===== Data entries

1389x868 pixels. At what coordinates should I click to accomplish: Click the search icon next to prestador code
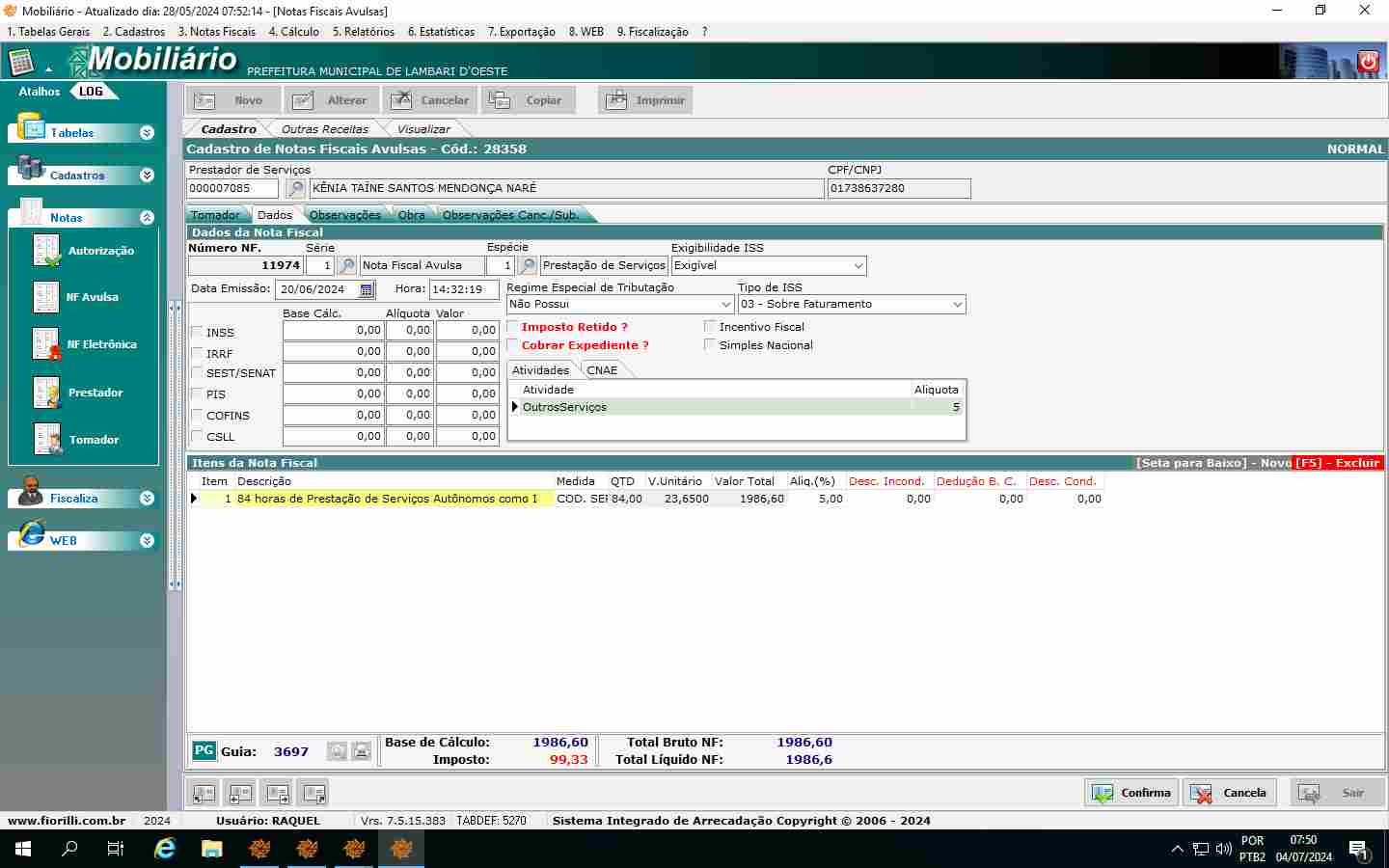point(296,189)
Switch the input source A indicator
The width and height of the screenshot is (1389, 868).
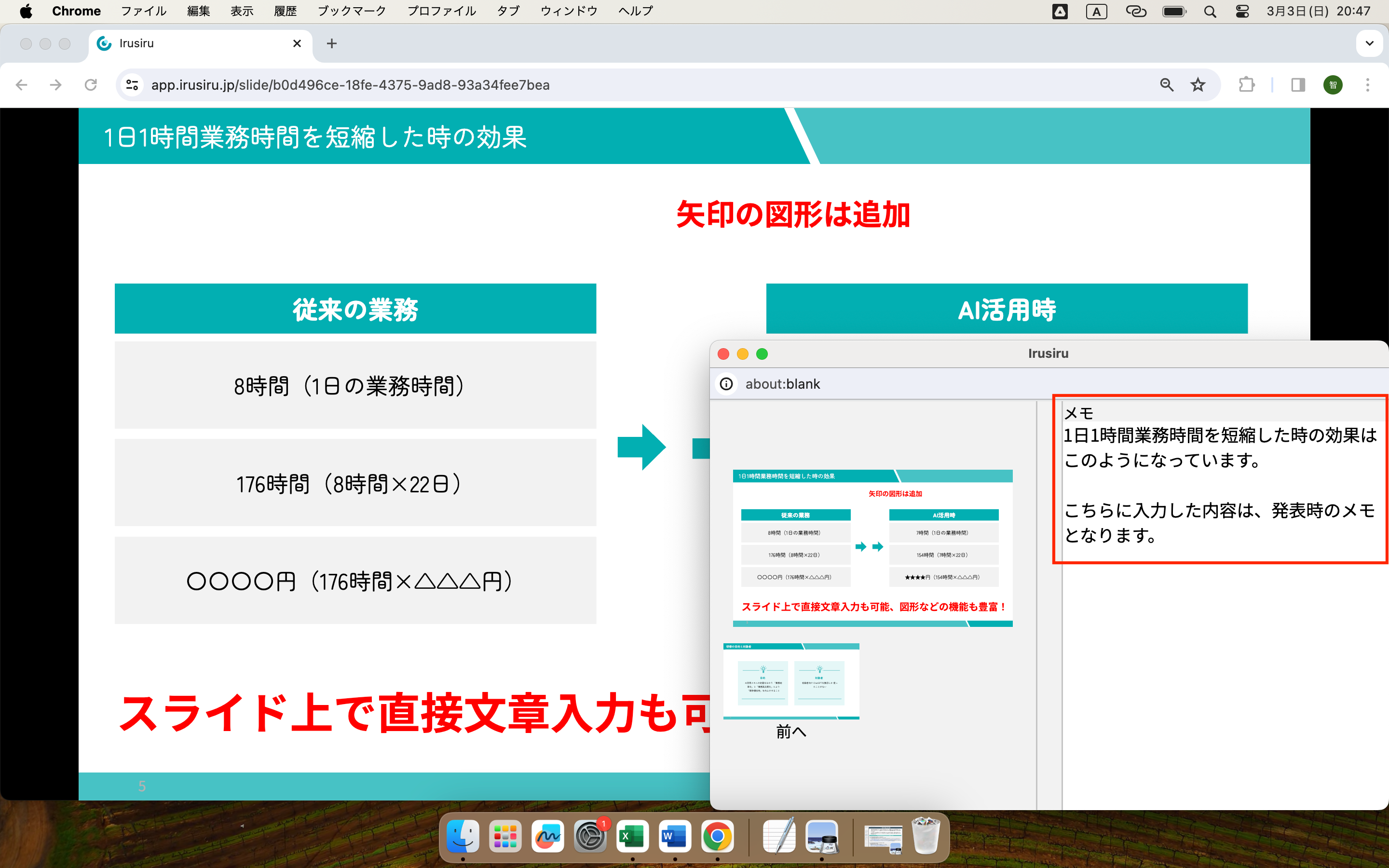point(1096,12)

==========

Reproduce everything from the line containing "Switch the input source A indicator" through the end of the material, multiplying each answer coordinate by 1.2 and rounding it to a whole number with halves rounded up, and keep every other number, including the image dimensions, unchanged. Omit the pictures from your reproduction.

Switch the input source A indicator
The width and height of the screenshot is (1389, 868).
point(1315,14)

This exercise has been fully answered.